2. The lobby and bar at the Sheraton (Creighton’s team hotel and the designated meeting place for thousands of Bluejay fans all weekend long) will be so congested with inebriated fans that strangers — and even acquaintances — whom you’ve been standing next to for a few minutes will turn around and act like they’re just meeting — or seeing — you for the first time. Jays fans + alcohol + hotel lobbies = short-term memory loss and friendly (and sometimes frequent) reintroductions and awkward waving spells.
3. Throughout the weekend, a collection or genre or era of music will take shape as the underlying soundtrack for the trip.
This doesn’t just happen in St. Louis — music is obviously a staple of the American road trip.

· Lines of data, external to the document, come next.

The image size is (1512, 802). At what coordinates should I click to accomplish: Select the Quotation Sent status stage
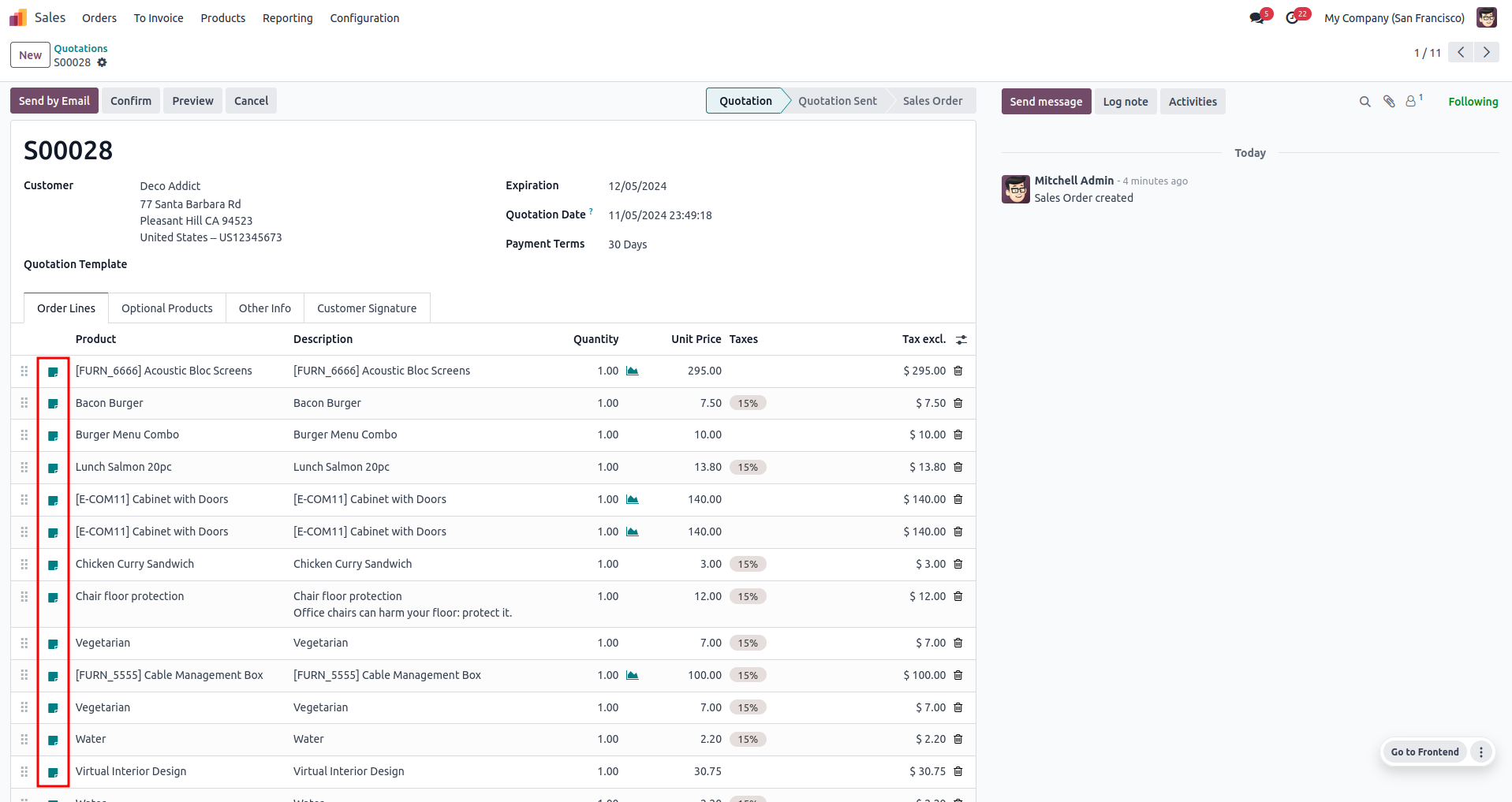pyautogui.click(x=837, y=101)
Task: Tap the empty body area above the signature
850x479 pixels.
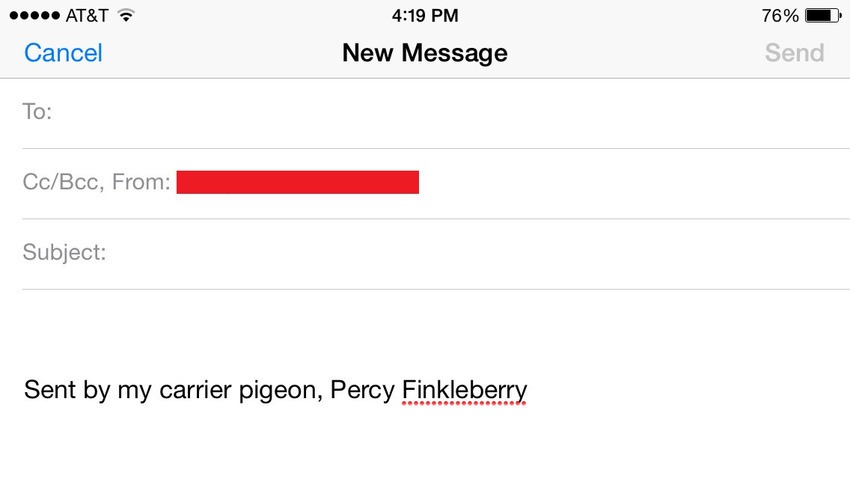Action: click(x=436, y=331)
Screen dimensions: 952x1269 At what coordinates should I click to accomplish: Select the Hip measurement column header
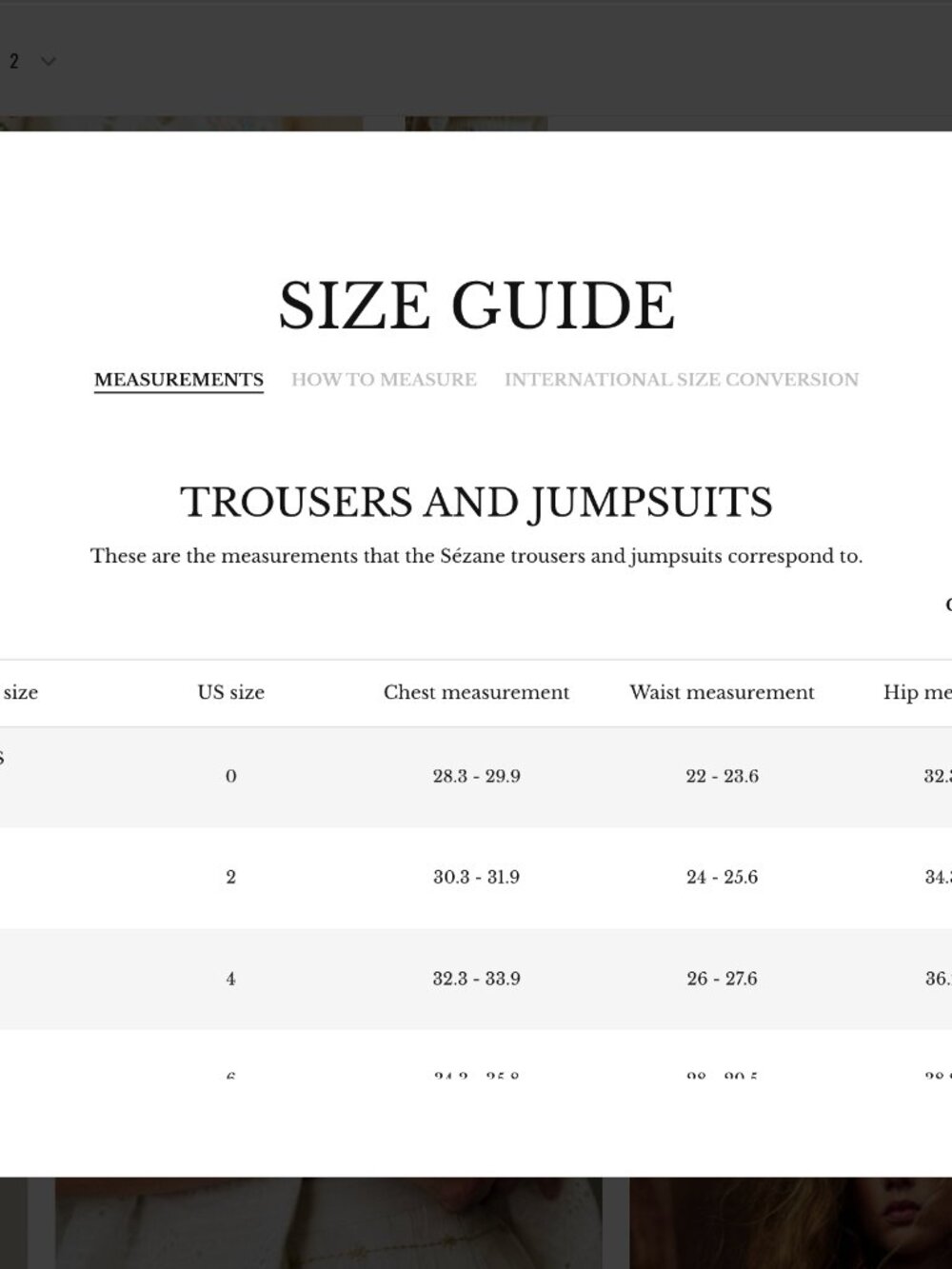click(x=917, y=693)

But when you’re sharing a room with Creighton’s Dancing Guy* you know the music will start jumpin’ and the bass will start bumpin’ and it won’t stop until the road trip vehicle makes its last turn down the final stretch of pavement and in to a driveway 400-plus miles away from the Arch.
[*You might know “Dancing Guy” as the 2006-2007 champion of the Dance-Cam dance-off at Creighton home games. During the 12-minute media timeout in the second half, the good folks in the Creighton Athletics marketing department fire up “Apache” by The Sugar Hill Gang, and fans throughout the Qwest Center unleash a few minutes of booty-shakin’ dance moves.
Well, Dancing Guy is a fan favorite, not only at the Q, but across all swatches of Bluejay Nation.]
So, I’ll pace the rest of this entry based on a few of the artists and tunes that stuck out during Creighton’s run to the MVC tournament championship.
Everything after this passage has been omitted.